Can Anyone Hear Me? — Erasing Confusion Over Indefinite Pronouns

I recently shared a handout to help basic English students with indefinite pronouns that refer to people. See my earlier post. It turns out that more practice is needed, or so I discovered after I met with less success than expected during a recent lesson. Some of your students may also have some lingering doubts, so please check out my Indefinite pronouns_additional practice_basic grammar_handout.

At a lesson with my basic English students (see YouTube playlist), I became frustrated with myself when I quickly recognized that glazed look in my students’ faces. Do you know the look I’m talking about? It translates into something like, “You’re really nice and I know you’re tying to explain grammar to me, but you’re confusing me and I’m no longer sure about anything anymore.”

I promised to return with better explanations and more practice. Then I prepared a set of follow-up exercises to have a second go at those pronouns: everyone, anyone, someone, no one, and all their more conversational equivalents with -body.

Part of the problem was identifying the differences in meaning when more than one pronoun could be used in the same basic question: Can anyone hear me? Can someone hear me? Can everyone hear me? How silly of me to try and simplify it at first by saying that we use “anyone” in questions and in the negative! That was misleading. The other pronouns can also appear in those forms. But why and when? For one thing, I needed to explain the concept of making assumptions: Did anyone call? (no assumptions) vs. Did someone call? (possible assumption or expectation).  There’s also an important difference between I didn’t tell anyone and I didn’t tell everyone. (You can still be a snitch in the second case!)

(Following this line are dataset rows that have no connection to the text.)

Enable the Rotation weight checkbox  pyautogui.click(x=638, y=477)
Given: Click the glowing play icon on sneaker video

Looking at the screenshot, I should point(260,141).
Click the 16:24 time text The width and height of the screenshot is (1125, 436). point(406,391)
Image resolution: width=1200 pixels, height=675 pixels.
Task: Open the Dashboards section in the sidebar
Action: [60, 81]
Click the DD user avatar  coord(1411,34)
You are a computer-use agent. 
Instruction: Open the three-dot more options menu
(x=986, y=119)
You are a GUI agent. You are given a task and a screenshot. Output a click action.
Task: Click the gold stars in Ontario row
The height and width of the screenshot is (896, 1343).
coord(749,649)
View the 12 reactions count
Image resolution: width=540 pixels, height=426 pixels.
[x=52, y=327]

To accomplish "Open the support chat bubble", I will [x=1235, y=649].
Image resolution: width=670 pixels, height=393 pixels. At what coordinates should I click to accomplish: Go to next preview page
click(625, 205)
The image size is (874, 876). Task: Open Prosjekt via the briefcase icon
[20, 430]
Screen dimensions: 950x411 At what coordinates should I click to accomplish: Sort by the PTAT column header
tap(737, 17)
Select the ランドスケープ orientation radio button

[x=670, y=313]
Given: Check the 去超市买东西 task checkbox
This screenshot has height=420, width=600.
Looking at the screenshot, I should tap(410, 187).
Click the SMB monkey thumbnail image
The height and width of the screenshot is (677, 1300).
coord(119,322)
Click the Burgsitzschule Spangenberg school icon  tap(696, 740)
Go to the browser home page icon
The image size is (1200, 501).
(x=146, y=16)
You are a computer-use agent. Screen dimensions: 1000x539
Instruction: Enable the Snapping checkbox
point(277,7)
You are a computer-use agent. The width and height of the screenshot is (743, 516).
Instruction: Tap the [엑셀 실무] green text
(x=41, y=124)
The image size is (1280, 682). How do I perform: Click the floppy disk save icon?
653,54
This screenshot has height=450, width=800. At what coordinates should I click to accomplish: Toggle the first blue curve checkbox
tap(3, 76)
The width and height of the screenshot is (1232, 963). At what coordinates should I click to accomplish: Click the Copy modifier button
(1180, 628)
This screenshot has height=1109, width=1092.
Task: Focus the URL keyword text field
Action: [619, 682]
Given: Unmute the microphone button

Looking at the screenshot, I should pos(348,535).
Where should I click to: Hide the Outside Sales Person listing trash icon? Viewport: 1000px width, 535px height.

On top of that, I had to do a better job of explaining the rules against using a double negative. We don’t use additional negative words when the verb is already negative. This is true not just in a single clause like “I didn’t see anyone,” but in a complex sentence such as, “I don’t think anyone can help.”

In short, practice might not make perfect, but additional practice will certainly erase more doubts and lead to greater confidence and accuracy! I hope my handout serves this purpose.